Ligation Problems

Eric C. Anderson anderson at pharmdec.wustl.edu
Thu May 25 10:21:40 EST 1995


In article <3pu1a0$5cg at quandong.itd.adelaide.edu.au>, Sam Hodge
<samiam at smug.student.adelaide.edu.au> wrote:

> Dear Reader,
>                    Our lab has been having difficuties ligating PCR products 
> into vectors. The vector has been fully digested and then gel purified 
> using a glass bead kit. The PCR product has been cut ( or we think it 
> has) with two different enzymes.

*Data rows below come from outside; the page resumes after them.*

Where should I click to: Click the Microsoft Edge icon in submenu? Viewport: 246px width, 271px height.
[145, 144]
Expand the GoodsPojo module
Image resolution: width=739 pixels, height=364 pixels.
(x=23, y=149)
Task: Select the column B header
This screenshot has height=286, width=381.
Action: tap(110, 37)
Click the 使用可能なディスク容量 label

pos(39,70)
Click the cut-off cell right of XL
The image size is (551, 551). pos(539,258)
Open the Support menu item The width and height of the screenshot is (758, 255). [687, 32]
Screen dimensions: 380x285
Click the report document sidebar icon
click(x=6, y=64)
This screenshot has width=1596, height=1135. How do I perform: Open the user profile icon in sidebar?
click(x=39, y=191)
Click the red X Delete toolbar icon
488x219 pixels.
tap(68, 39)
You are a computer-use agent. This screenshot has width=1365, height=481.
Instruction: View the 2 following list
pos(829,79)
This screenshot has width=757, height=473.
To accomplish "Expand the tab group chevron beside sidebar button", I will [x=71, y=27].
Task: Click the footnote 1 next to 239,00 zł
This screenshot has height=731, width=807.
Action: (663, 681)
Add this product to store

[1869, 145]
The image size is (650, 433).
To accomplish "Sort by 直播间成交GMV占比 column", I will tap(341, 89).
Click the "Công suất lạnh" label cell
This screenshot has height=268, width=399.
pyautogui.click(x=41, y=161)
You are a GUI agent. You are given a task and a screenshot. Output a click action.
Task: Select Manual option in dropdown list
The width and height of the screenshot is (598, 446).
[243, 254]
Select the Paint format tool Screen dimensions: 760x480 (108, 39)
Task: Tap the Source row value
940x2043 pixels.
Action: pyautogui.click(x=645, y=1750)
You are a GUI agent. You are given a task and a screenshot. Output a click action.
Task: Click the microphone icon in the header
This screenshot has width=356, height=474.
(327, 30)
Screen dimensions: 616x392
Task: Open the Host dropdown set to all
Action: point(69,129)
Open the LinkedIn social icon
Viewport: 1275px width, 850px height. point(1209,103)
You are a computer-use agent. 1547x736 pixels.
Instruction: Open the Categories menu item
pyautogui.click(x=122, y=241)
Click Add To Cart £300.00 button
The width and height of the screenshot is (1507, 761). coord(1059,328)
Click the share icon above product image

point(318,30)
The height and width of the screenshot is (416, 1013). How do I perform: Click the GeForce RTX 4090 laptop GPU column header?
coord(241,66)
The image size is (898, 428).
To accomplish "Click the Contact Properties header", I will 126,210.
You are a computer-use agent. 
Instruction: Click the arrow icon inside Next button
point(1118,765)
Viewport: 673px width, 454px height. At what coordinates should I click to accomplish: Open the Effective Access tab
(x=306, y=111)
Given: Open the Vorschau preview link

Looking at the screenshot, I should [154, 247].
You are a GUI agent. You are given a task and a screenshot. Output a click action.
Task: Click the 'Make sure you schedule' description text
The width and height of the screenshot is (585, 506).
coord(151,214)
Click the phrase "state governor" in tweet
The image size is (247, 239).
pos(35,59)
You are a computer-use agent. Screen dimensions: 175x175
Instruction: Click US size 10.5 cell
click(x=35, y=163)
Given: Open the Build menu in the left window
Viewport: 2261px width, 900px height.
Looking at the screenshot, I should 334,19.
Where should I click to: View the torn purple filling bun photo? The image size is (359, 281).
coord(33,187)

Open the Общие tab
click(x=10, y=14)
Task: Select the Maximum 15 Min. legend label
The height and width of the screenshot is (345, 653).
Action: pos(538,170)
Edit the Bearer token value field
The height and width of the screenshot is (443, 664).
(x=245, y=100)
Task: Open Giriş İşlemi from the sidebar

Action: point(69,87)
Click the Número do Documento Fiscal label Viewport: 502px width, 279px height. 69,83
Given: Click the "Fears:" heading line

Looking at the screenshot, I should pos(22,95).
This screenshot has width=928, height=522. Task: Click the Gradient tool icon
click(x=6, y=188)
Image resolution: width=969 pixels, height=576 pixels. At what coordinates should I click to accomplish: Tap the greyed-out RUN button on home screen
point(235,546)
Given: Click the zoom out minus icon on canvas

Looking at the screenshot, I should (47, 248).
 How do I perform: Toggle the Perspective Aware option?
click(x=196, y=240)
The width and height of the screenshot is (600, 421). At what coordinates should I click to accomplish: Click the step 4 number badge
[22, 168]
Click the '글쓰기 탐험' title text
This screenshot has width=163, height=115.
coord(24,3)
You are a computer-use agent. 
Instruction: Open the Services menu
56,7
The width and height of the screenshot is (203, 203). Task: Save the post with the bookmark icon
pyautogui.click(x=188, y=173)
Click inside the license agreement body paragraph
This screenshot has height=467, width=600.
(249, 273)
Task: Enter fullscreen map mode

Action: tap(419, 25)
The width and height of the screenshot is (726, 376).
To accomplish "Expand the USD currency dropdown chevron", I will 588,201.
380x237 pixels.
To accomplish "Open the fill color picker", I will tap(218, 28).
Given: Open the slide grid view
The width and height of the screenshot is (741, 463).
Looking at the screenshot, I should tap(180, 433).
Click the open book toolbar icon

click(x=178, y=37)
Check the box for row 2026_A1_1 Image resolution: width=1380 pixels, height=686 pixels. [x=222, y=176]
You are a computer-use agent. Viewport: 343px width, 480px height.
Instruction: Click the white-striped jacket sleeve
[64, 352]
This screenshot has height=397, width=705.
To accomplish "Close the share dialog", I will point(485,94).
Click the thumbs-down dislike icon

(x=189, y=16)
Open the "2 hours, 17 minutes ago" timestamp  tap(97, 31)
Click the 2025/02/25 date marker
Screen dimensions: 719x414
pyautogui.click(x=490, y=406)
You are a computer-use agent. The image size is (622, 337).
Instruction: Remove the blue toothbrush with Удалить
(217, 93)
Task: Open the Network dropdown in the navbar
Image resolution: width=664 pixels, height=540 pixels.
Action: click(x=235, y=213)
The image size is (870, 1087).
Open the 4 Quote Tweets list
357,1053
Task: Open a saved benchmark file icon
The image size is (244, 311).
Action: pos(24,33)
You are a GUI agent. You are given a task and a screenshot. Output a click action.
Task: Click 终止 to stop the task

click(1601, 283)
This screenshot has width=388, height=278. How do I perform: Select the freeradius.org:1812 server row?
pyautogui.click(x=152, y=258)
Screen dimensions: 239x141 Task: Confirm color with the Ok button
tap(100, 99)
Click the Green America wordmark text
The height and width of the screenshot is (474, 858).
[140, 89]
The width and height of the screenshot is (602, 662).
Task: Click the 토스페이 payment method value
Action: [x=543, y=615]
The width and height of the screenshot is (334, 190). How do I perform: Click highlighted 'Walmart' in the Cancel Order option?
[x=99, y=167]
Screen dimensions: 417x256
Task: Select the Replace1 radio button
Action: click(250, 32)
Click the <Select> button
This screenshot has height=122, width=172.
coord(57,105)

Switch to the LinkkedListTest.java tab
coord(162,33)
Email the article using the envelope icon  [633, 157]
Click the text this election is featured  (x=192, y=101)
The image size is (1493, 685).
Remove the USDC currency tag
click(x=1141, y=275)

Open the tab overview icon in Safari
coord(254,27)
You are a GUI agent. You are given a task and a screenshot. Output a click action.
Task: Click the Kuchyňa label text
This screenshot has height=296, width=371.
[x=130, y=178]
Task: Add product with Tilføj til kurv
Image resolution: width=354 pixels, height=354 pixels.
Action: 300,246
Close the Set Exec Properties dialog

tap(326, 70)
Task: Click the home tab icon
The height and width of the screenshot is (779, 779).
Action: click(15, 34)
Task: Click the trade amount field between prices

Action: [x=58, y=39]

It is difficult to know if the PCR 
> product has been fully digested as only a few nucleotides have been 
> removed from the PCR product. 

the biggest question is whether you've actually cut it or not.  what
enzymes are you using to cut with?  some enzymes cut very well at the ends
of DNA and others don't cut at all, e.g. when an EcoRI site is within 8
bases of the end, it will cut with greater than 90% efficiency in a 2h
digest.  when HindIII is within 10 bases of the end of a sequence however,
it won't even cut in a 20h digestion.  for more info on which enzymes cut
close to the ends of sequences, check out the New England Biolabs Catalog,
pp.208-209 (for the 1995 catalog anyway).

good luck,

eric

-- 
"i don't know what caffeine does for you, but i'm pretty sure that without it your head caves in."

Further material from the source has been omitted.